What did Katerra’s failure teach you and the company? Is it possible for VBC to face the same problems as Katerra?

Katerra’s failure was spectacular. They were working on so many different things simultaneously. As we went through the acquisition process, we realized just how complex it was. They were trying solve big problems but were using advanced technology we trust and potentially excessive complexity. An ERP system cost them tens to millions of dollars. That’s exciting for us because we get to capitalize on that on that R&D spend.

I think there’s a lot of things that Katerra has done that we wouldn’t have done, but we’re happy to have access to and support from now. There are many things we won’t do. To reduce labor, we won’t add robots. We are not going to add software to replace the processes and systems that must be built in a functional building company. We are a construction company that embraces technology rather than a technology company trying to change construction.

How did the 2021 supply chain and hiring issues change the business’s strategy?

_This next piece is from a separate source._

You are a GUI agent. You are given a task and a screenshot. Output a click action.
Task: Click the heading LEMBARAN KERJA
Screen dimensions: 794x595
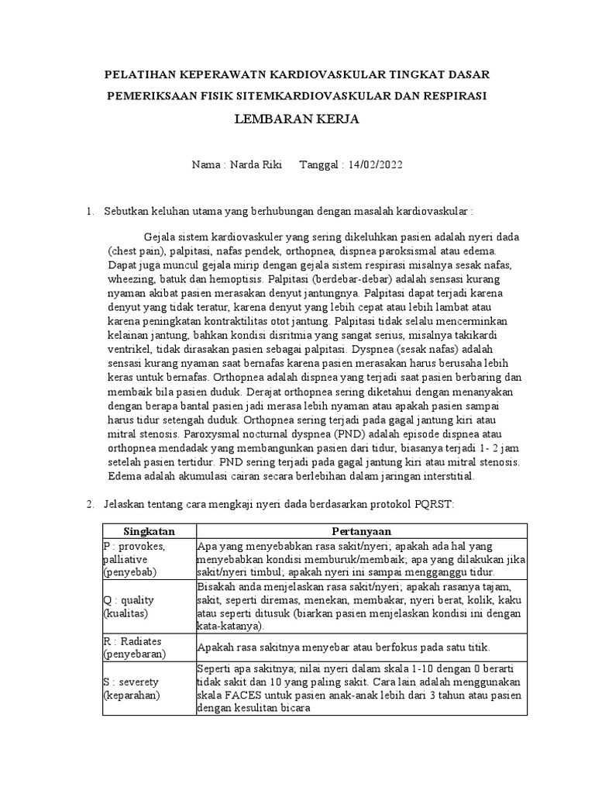click(x=297, y=120)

I think the perfect example is the Katerra purchase. If you’d have asked me two years ago, ‘do I want to build my own cabinetry and make my own trusses and horizontally integrate across the platform?’ I would have answered no. This is not a business model that makes sense at the time. Material was readily available and the costing was stable. This has changed dramatically.

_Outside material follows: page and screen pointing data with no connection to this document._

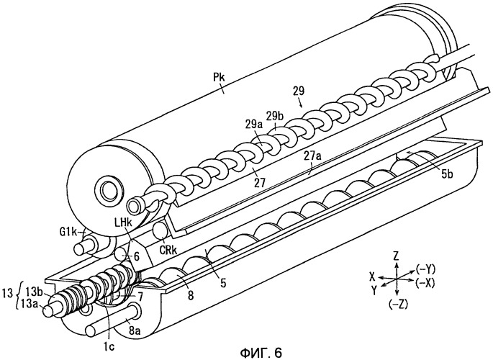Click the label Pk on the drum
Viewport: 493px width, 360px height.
click(x=222, y=90)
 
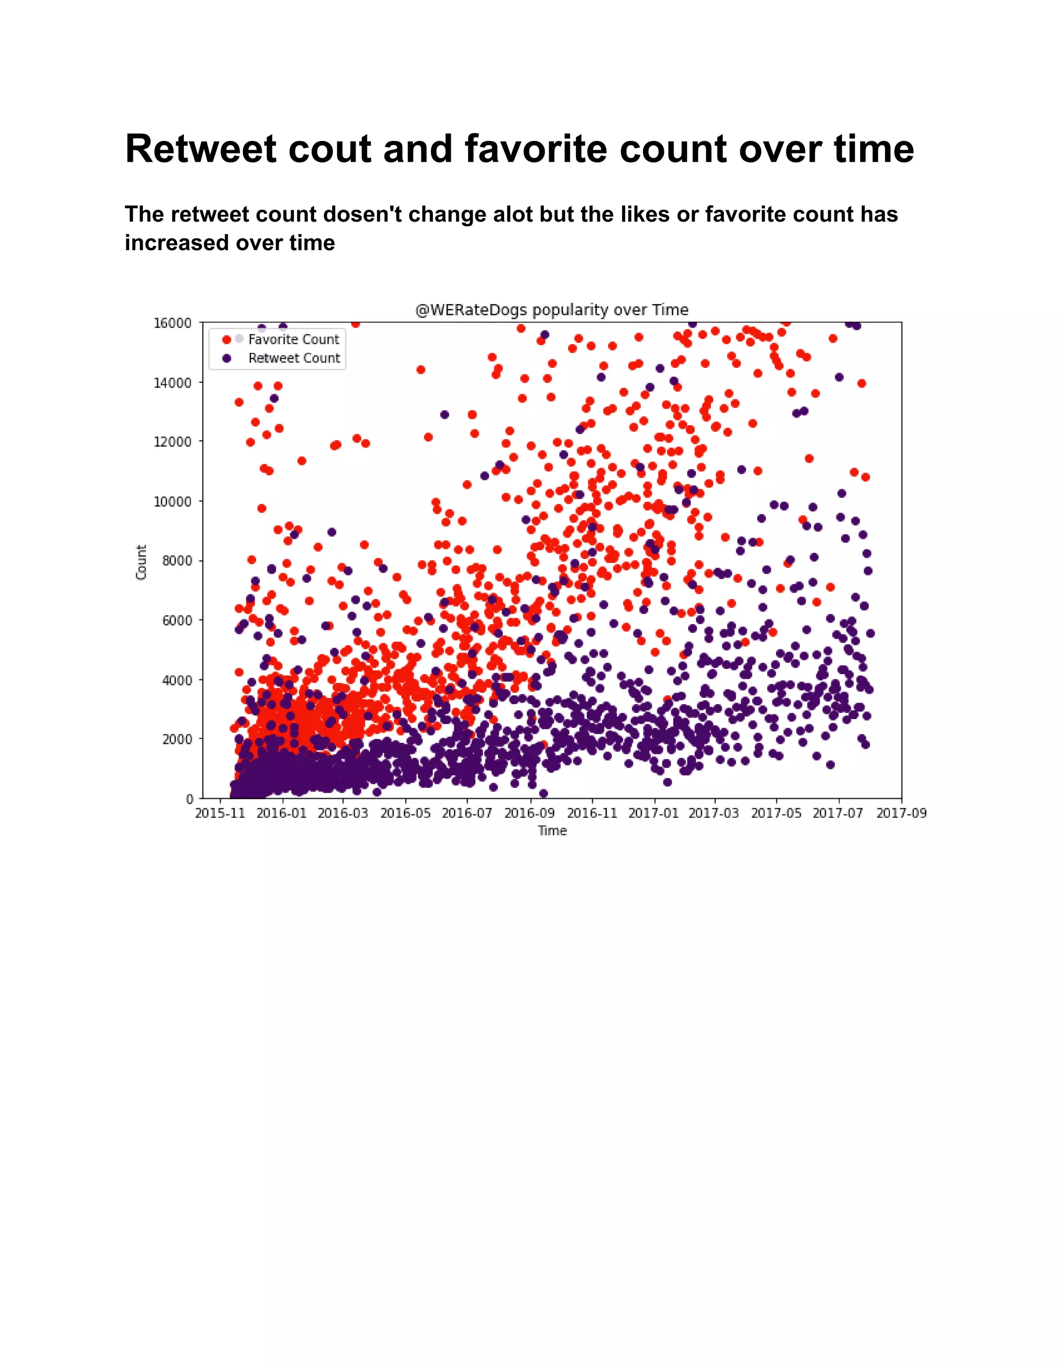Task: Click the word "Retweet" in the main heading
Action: [x=200, y=149]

And now in 2022, the issues of 2021 are going to continue. We won’t be able to obtain materials on time, within budget, or in all cases. Katerra’s acquisition was made possible by being able inventory products and to mitigate supply chain risk.

How will the move into countertops, windows and cabinets affect operations, and how big of a focus is that?

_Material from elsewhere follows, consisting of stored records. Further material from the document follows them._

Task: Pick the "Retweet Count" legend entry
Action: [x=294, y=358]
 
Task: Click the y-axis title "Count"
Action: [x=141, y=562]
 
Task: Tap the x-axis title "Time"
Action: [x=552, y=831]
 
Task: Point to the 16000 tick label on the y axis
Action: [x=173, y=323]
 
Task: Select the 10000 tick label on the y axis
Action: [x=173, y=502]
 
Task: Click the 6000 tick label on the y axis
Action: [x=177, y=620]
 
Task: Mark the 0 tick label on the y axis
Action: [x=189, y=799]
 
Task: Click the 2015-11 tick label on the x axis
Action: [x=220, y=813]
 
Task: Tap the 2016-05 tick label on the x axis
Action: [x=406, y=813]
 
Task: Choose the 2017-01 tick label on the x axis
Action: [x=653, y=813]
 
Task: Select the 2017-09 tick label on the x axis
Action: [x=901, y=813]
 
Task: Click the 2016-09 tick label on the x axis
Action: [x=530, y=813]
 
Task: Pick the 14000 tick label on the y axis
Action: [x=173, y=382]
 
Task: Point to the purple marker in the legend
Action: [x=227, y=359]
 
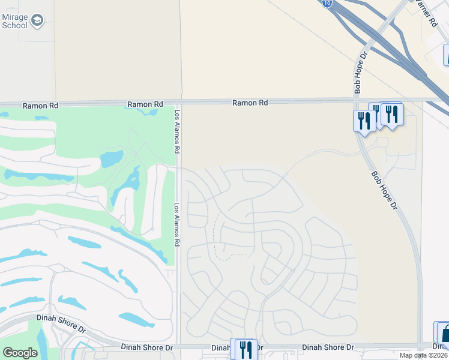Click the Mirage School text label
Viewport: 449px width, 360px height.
coord(14,21)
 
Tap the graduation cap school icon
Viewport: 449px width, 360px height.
coord(37,21)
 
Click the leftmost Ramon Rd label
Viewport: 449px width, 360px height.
coord(40,106)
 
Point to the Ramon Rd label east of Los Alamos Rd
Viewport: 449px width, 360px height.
coord(250,103)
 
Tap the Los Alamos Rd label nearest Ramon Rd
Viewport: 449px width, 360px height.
coord(178,131)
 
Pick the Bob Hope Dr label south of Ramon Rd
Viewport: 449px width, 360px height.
coord(384,191)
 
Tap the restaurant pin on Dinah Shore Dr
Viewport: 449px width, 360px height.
coord(246,349)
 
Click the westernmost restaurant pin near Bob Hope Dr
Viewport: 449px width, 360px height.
coord(364,120)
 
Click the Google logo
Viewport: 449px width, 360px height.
coord(20,353)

The way that we approach vertical integration is kind of the same as we’re going to approach horizontal integration, which is that every business unit needs to be viable independently. All of them must be able to stand alone, including countertops, windows, cabinets, and trusses. This is a departure from the Katerra business model which was to control everything. They wanted to be a part of the supply chain, and they wanted to control it.

We don’t necessarily want to control the supply chain as much as we want to mitigate the supply chain risks. So each of those business units are a focus of ours to ensure profitability, sustainability and access to product, but they’re not going to shift our focus away from our core business which is modular components and high density construction around the U.S.

Have you heard of any other new trends developing in the modular space, and what’s the sentiment for the modular industry in the future?

I think that the entire industry is starting to pick up on something that we’ve been really focused on over the last few years, which is the productization of modular components. Katerra produced a K3 product. Modulous is doing something similar. We are on the same path to our future. We are creating our own products. Our company is both vertically and horizontally integrated. This means that we can design the products we build. We can ensure efficient construction in both the factory and field by using the concept of creating assemblies at the drawing board. We are one of few companies who can bridge this gap.

Modulous is not intending to be a manufacturer. Katerra didn’t intend to be a designer but they accepted the challenge because they were able to take on all of it. You have to wonder where you go from there. VBC is where the value is created. We want to create as much value possible. We do this in design, manufacturing, and construction. Even though the scope of our work is vast, we are focused on each piece.

From VBC you’re going to see buildings as a product. You’ll be able to buy components of buildings as well as the buildings themselves, so you can come in and identify your finishes and prices upfront, and then purchase it as a complete solution.